当前位置:网站首页>Common algorithm interview has been out! Machine learning algorithm interview - KDnuggets
Common algorithm interview has been out! Machine learning algorithm interview - KDnuggets
2020-11-06 01:20:00 【On jdon】
If the common algorithm is the common programmer's necessary knowledge , So is a more practical machine learning algorithm ? Or is it a necessary knowledge for data scientists ?
In preparing for an interview in Data Science , It is necessary to have a clear understanding of the various machine learning models - Give a brief description of each ready-made model . ad locum , We summarize various machine learning models by highlighting the main points , To help you communicate complex models .
Linear regression
Linear regression involves the use of the least square method to find “ Best fit line ”. The least squares method involves finding a linear equation , The equation minimizes the sum of squares of residuals . The residual is equal to the actual negative predictive value .
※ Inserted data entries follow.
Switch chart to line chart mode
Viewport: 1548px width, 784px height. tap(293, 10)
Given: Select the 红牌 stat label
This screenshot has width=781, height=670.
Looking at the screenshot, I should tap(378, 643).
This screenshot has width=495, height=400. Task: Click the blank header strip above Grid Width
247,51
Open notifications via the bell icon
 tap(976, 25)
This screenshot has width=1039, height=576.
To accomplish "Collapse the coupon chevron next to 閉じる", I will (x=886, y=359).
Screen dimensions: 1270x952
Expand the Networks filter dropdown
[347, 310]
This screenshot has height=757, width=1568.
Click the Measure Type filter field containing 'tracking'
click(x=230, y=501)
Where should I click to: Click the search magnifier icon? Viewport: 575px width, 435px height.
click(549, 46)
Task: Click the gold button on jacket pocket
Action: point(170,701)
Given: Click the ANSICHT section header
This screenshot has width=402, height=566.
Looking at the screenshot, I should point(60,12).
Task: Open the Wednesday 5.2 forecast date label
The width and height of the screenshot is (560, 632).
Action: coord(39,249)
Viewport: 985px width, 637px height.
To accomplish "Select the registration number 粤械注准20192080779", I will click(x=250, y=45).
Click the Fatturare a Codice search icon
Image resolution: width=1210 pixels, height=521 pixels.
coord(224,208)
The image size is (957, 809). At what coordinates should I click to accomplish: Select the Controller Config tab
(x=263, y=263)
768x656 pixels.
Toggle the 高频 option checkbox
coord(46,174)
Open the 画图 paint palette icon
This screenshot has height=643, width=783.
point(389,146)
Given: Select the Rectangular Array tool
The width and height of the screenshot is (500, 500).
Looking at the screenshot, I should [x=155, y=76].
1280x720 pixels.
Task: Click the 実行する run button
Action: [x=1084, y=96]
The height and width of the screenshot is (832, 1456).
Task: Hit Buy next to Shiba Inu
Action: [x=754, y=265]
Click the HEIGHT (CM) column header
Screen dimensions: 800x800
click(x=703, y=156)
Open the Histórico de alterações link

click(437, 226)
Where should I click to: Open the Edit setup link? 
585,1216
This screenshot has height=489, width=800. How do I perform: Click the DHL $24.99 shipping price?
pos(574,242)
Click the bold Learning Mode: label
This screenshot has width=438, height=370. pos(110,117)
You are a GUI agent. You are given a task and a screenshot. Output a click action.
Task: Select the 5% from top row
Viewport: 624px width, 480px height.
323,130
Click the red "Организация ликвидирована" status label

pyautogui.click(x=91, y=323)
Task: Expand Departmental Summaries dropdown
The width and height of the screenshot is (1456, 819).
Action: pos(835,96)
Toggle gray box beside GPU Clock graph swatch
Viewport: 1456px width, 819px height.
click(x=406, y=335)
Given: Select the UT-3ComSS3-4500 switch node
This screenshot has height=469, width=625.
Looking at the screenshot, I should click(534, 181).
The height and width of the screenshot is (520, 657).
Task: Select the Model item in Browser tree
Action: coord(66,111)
for instance , The red line is a better fit than the green line , Because it's closer to the point , So the residuals are small .
The picture was created by the author .
Ridge Return to
Ridge Return to ( Also known as L2 Regularization ) It's a regression technique , A small amount of deviation can be introduced to reduce over fitting . It works by minimizing the square of residuals And plus Penalty points to achieve this goal , The penalty is equal to λ Times the slope squared .Lambda It means the severity of the punishment .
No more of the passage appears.